Toad checked his fuel pressure. Barely enough, but so what else was new? Fuel load was the AV-8B’s Achilles heel. The aircraft’s range, or lack of it, was a bit of a joke. He was carrying external tanks and they’d been topped off three times by KC-135s yet, despite the numbers they’d been flying to ensure best range since the last fill, he’d burned a high percentage of the aircraft’s juice already.
Major Loku Shidyahan rolled his F-16 left and right, trying to pick out anything unusual against the green of the jungle below. He had the eyes in his head but nothing else to help him find the intruder. His radar was being jammed. The major had never experienced it before but he’d read enough about it to know it was happening to him and his flight.
His younger brother, Wyan, had phoned him out of the blue to ask him whether Indonesia had anything that sounded suspiciously like a V22 Osprey, because one had just flown in from the sea at wave height and disappeared inland. Of course we haven’t, he’d said. It was an American plane being tested by their army and marines. As it happened, Shidyahan had just read a performance review on them that suggested they were too dangerous and would probably never see service. His brother’s enquiry was just another coincidence in a day full of them. Hasanuddin AFB had been experiencing all kinds of unusual radar interference, but couldn’t trace the problem to its source. And then the call had come from Wyan. There was definitely something odd going on. There were also the orders from the top to be particularly vigilant. Why? The major had no idea but he had enough muscle at Hasanuddin to get a flight of F-16s fuelled and airborne to investigate.
His brother had provided an estimated heading and speed of the suspected intruder but the plane would most likely have altered course once it had made landfall. In short, the V22 could be just about anywhere. The major wished his country had the resources to afford blanket radar coverage. With its tens of thousands of islands, having that kind of support would make the air force’s job so much easier. He rolled left and right again. Nothing. A gnawing in his gut told him the radar interference hid a malignant force. He gave brief instructions into his oxygen mask and the flight made a descending turn to the left, and decelerated.

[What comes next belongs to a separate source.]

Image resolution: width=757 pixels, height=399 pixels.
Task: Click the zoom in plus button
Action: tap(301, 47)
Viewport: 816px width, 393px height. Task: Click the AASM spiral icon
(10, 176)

Toad’s threat indicator showed the Indons making the turn. It was decision time. The Prowler had reached the agreed point where it, too, would turn away from the inbound flight of F-16s, and hightail it out of the area. Almost immediately, the Indonesians would get their radars back and the three intruders would be revealed on their scopes. The Indonesians were fifteen miles out. Toad and his wingman held the tactical advantage. He selected the AMRAAMs and his wingman did the same.
Toad, being the flight leader, chose the two leading aircraft in the approaching formation, as his wingman knew he would. Toad’s OSCAR confirmed that the two leading aircraft had been targeted. He watched the Prowler turn away on his scope. As it did so, Toad thumbed the fire button. One, two missiles away. The AV-8’s airframe rocked with the energy expended by the departing ordnance. OSCAR calculated time to impact.

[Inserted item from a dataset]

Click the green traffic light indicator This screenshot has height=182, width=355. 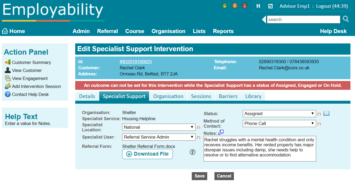coord(224,5)
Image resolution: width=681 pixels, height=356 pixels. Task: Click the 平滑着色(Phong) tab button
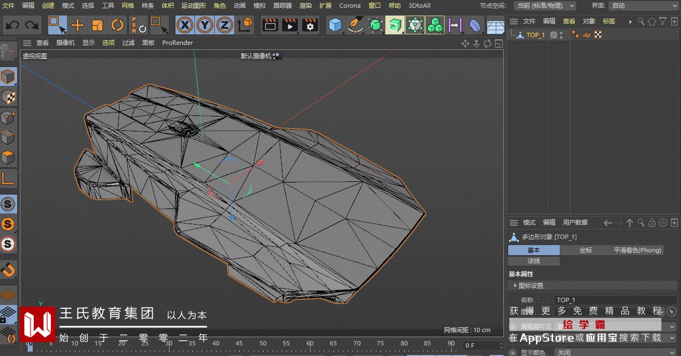pos(637,250)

Toad’s wingman had targeted the next two closest F-16s. As Toad manoeuvred his aircraft out of the way, the wing-man popped up from behind and launched his missiles. They had launched a total of four AMRAAMs between them.

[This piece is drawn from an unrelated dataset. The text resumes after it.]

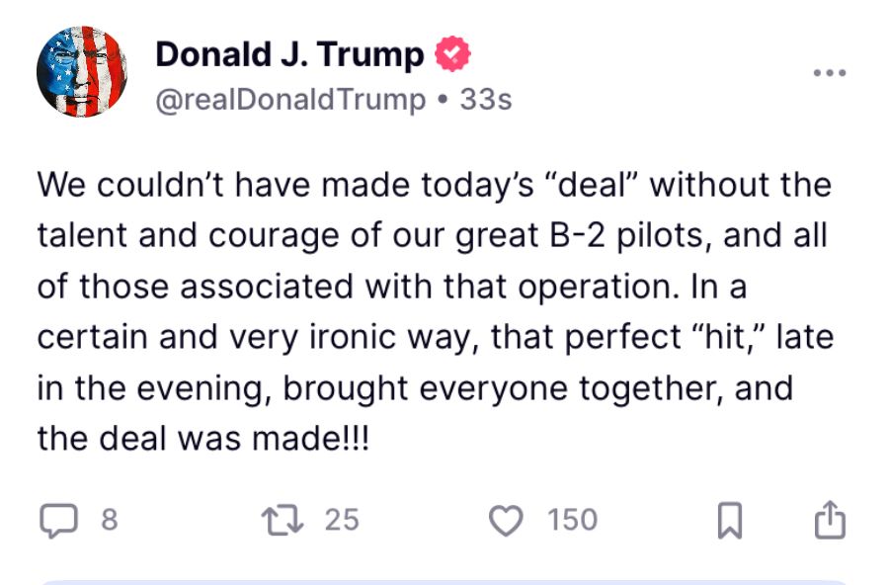Click the 33s post timestamp
Viewport: 889px width, 585px height.
[x=486, y=99]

On his radar, Major Sanders saw the effect on the F-16s of the missile launches. The enemy formation split, aircraft spearing left and right in a deadly dance of evasion. The AV-8s pumped, turning aggressively through 180 degrees, to resume their sweeping fore and aft of the Osprey still hugging the treetops below.
Major Shidyahan happened to be peering at his radar display when the storms of electrons sweeping across it broke up. He saw three contacts, bandits, turning away and four inbound foxes, missiles, heading towards his flight. He instantly began to sweat. Inbound missiles! Who fired them? Where did they come from? What were they? He hoped and prayed that they would be something old and inaccurate. An equally assertive voice within him told him not to be stupid. The missiles would be coming in at Mach three. No time to think. He jerked his control stick back and the F-16 bucked, clawing for altitude. No, he wanted the ground, not sky. He pushed the stick forward. His shoulders strained against the straps and blood gushed into his brain as the F-16 hit four negative gs.
A warning horn went off in his phones from the threat indicator. Beep. Beep. The missile was hunting for him. The tone changed. Wah-wah-wah. Now it had found him. He threw the F-16 through a 90-degree left turn and pulled back into a climb. Blood rushed to his feet. His vision narrowed, blackout imminent. He released pressure on the stick, allowing a little blood back into his brain to restore sight, then jammed the stick back again.
Condensation formed at the wing roots, pressure waves squeezing the vapour out of the air. Wah-wah-wah. The horn might be the last thing he’d hear. Shidyahan jinked right. Then left. Wah-wah-wah. He looked behind him. He could see the trail left by the exhaust of the missile’s solid rocket propellant. A deadly white finger reaching towards him. Wah-wah-wah.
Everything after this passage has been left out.